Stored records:
══════════

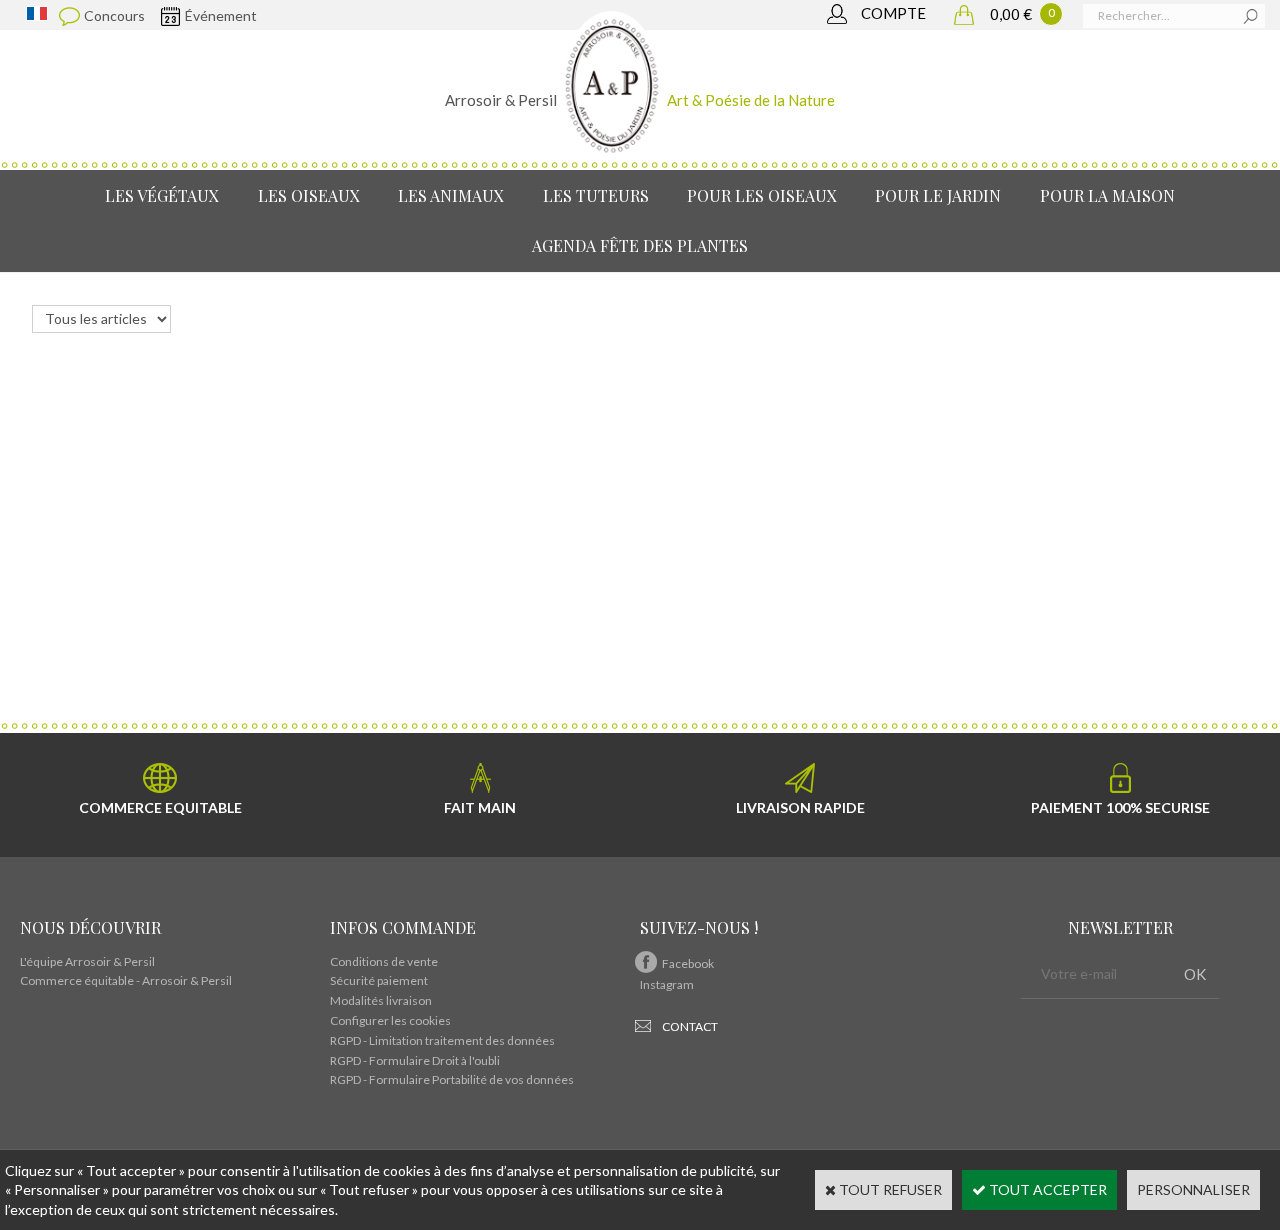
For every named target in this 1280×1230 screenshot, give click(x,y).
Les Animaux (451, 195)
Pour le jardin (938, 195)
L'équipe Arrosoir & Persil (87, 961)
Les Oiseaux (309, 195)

══════════

Activity:
What is needed is every entry above, repeated exactly, with the pictures dropped.

Answer area:
For every named target in this 1280×1230 screenshot, give click(x,y).
Les Animaux (451, 195)
Pour le jardin (938, 195)
L'équipe Arrosoir & Persil (87, 961)
Les Oiseaux (309, 195)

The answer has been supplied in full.